それでも楽しんでいただければ嬉しいです~

 花乃衣が転移した先は御者台だった。御者は恐怖のため震えてはいたが手綱を落としてはいなかった。最初の攻撃で一人落ちてしまったのだろうか、御者台には一人しかおらず、若い男が必死の形相で馬車を止めようと手綱を精一杯引っ張っていた。


 花乃衣は自身の術力で少し体を浮かせていた。なので体が斜めになる心配はなかったが、御者は自身の体が御者台から落ちないよう、体を支えつつ、手綱を引っ張っていたので、馬が止まる気配はない・・・最も、つながれていた馬も、先頭の2頭は消え、後方の2頭が恐怖のためか、全速力で走っているだけだったのだが・・・


 花乃衣は御者から手綱を取り上げると御者の肩に触れ、小さく転移の呪を唱える。すると御者の体は消えた。
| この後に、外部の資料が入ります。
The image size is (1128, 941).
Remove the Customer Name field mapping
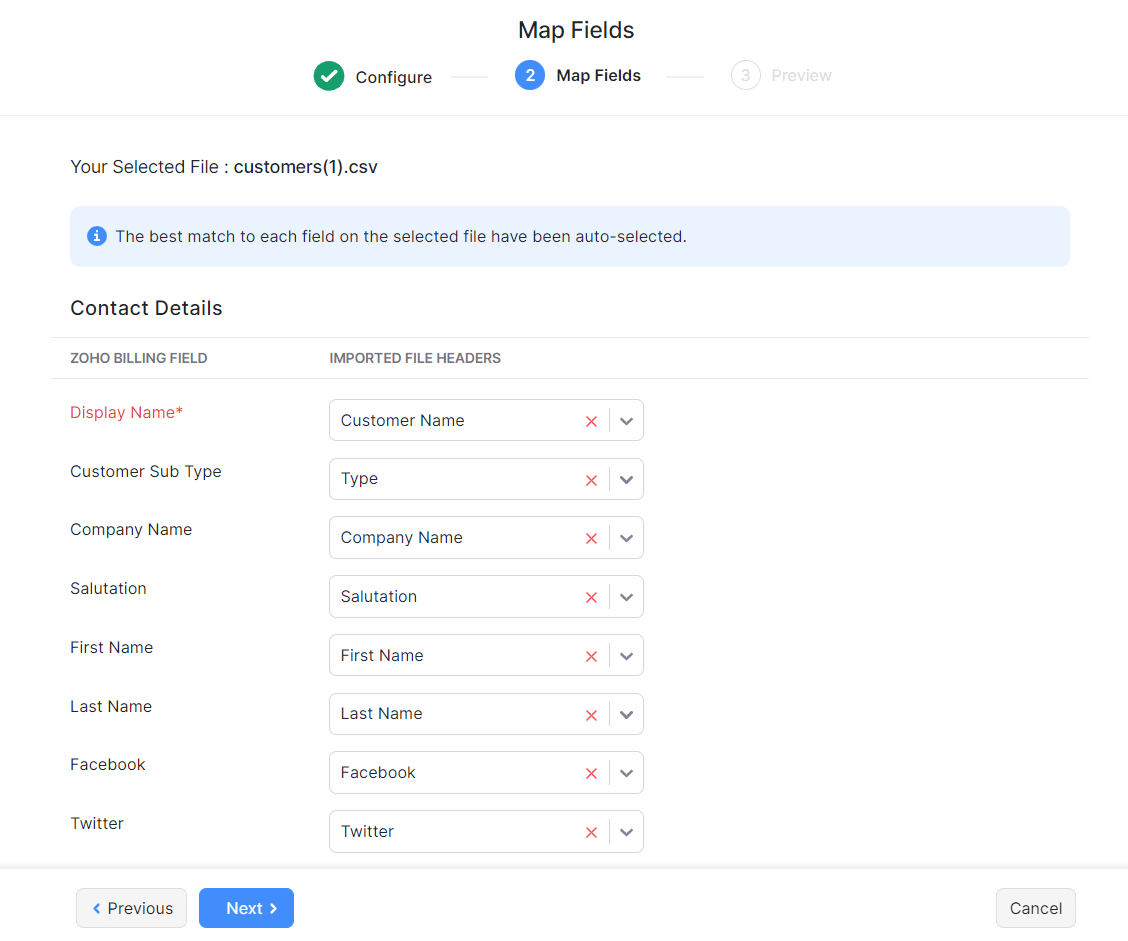(591, 420)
 花乃衣は改めて手綱を取ると、ゆっくりと馬達に呪を唱える。

 『走る獣達よ、静まりたまえ。そなたらの敵は消え、目の前には安息の地が広がる』

 花乃衣の口から流れた不思議な響きをもつ言葉は、普段この大陸の人間が使う言葉とは異なっていた。『力ある言霊』と呼ばれる、術師特有の言語だ。だが、これを唱えられるからといって、誰でもがこの術を使うことはできない。文字通り『力ある』ものが唱えてこそ、その威力を発揮するのだ。


 馬達は、この術のせいか進めていた足の回転が目に見えて遅くなっていき・・・ついには止まってしまった。

 花乃衣は馬達に集中していたためか、馬車がいつの間にかまっすぐになっていることに気づかなかった。蒼の方も成功したらしい。

 御者台から降りた花乃衣は、この馬車の異変を起こした張本人を退治する蒼の元へ向かった。



 馬が止まった位置よりかなり後方に、蒼の姿が見えた。

 花乃衣は蒼の前に、大きな角を持つ魔物と対峙していた。


 花乃衣は蒼に加勢しようと彼に急ぎ近づいた・・・が。


 ぞわり、と、闇の力の蠢く気配がする。

 それと同時に、蒼の頭上に、青い火球が現れた。


 すんごく、熱そうだな・・・

 と、花乃衣が、場違い(?)なことを思った刹那。


 火球は、蒼が対峙する魔物の方へするすると飛んで行き。


 それが触れた瞬間、本当にあっさりと、蒼の三倍の大きさはあったであろう魔物は、消えてなくなった。



 「蒼」

 花乃衣の息は少々乱れていた。慌てて走ってきたのだろう、肩から掛けていた鞄のかけひもがずれている。

 蒼は花乃衣の方を向くと、彼女の鞄の紐を肩に掛けなおした。彼女は照れたような表情を浮かべ、更にきちんと鞄を掛けなおす。

 「無事に、馬を止めてくれたね」

 よいこよいこ、と花乃衣の頭をなで、蒼は蕩けるような微笑を浮かべた。

 対する花乃衣の顔は真っ赤に染まっている。


 無駄に色気がありすぎます、この魔王め・・・(涙)

 朝のあれこれを思い出し、ちょっぴり(いや、かなり)恥ずかしい花乃衣であった。



 それからの花乃衣と蒼は、お互いの術に対し激論を闘わせていた。

 満と水君は、そんな二人を遠くから眺め、「このバカップルめ・・・」と生温い目線を送っていたことを、二人は知る由もなかった。


 旅は続くよ~

 まだ帝都には着きませぬ~

 次の街で休憩~


 お読みいただきありがとうございました(ぺこり)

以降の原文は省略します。